» **Task instructions**: Whenever a line in the data below includes the string "Image", copy it out.
*** Opening of Provided entries ***
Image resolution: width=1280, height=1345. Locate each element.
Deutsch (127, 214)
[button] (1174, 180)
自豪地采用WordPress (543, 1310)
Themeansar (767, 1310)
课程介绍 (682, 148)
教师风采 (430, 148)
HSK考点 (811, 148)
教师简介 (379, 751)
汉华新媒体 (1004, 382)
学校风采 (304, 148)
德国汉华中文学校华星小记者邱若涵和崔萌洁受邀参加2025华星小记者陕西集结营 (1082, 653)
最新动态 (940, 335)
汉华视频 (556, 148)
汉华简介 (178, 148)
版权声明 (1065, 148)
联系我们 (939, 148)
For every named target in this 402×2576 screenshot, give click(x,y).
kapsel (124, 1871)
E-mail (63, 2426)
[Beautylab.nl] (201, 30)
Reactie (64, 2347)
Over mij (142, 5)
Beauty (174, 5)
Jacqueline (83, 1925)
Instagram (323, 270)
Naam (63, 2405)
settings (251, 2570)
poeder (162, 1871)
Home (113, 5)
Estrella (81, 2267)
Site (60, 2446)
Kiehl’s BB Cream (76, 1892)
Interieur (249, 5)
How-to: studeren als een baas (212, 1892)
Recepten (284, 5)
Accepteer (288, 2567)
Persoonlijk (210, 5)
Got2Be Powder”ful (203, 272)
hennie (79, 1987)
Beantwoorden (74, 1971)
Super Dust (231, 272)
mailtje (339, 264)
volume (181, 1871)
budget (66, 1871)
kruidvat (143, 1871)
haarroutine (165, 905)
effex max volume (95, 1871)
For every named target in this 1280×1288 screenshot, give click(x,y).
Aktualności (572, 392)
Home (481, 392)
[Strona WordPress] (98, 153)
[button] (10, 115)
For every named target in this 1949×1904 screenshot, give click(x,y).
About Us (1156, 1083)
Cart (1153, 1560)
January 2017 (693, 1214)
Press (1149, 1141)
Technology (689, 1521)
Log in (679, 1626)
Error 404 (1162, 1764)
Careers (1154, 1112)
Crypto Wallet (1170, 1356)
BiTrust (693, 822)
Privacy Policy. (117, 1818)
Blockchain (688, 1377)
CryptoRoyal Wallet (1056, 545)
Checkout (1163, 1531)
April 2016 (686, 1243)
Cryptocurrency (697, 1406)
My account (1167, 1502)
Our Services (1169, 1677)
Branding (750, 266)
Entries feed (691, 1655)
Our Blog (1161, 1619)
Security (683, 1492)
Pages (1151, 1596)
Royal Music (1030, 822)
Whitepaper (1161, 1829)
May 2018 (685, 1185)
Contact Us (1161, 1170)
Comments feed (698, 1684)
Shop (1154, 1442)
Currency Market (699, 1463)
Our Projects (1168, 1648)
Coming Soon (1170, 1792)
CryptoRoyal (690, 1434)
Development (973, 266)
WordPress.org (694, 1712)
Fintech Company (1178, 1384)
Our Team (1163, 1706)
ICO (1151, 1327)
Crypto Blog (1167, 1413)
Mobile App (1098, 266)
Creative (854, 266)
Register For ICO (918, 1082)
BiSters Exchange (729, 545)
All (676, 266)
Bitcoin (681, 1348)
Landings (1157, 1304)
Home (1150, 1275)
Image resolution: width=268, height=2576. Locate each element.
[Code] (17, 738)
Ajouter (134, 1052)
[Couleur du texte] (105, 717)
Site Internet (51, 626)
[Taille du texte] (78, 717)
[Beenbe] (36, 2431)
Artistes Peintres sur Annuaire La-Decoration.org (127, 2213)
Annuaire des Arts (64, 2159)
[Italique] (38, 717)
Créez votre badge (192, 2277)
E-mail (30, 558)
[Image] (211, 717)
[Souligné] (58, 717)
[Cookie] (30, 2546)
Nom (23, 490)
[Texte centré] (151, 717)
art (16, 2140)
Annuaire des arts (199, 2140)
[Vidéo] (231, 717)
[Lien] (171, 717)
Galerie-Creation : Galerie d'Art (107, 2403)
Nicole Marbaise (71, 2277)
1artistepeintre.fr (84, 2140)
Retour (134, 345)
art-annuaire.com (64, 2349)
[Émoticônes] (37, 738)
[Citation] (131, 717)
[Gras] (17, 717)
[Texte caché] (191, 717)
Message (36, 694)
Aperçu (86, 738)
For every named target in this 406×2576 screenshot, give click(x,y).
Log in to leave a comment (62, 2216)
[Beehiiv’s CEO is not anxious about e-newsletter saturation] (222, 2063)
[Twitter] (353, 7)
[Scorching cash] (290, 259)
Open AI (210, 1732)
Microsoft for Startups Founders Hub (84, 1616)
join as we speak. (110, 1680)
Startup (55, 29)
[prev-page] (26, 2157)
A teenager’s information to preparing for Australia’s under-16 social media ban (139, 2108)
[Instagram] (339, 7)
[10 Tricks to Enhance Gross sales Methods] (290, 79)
*** Close of Provided entries ***
» **Answer to the problem**:
Image resolution: width=1280, height=1345. Locate each element.
Image resolution: width=268, height=2576. Locate each element.
[Image] (211, 717)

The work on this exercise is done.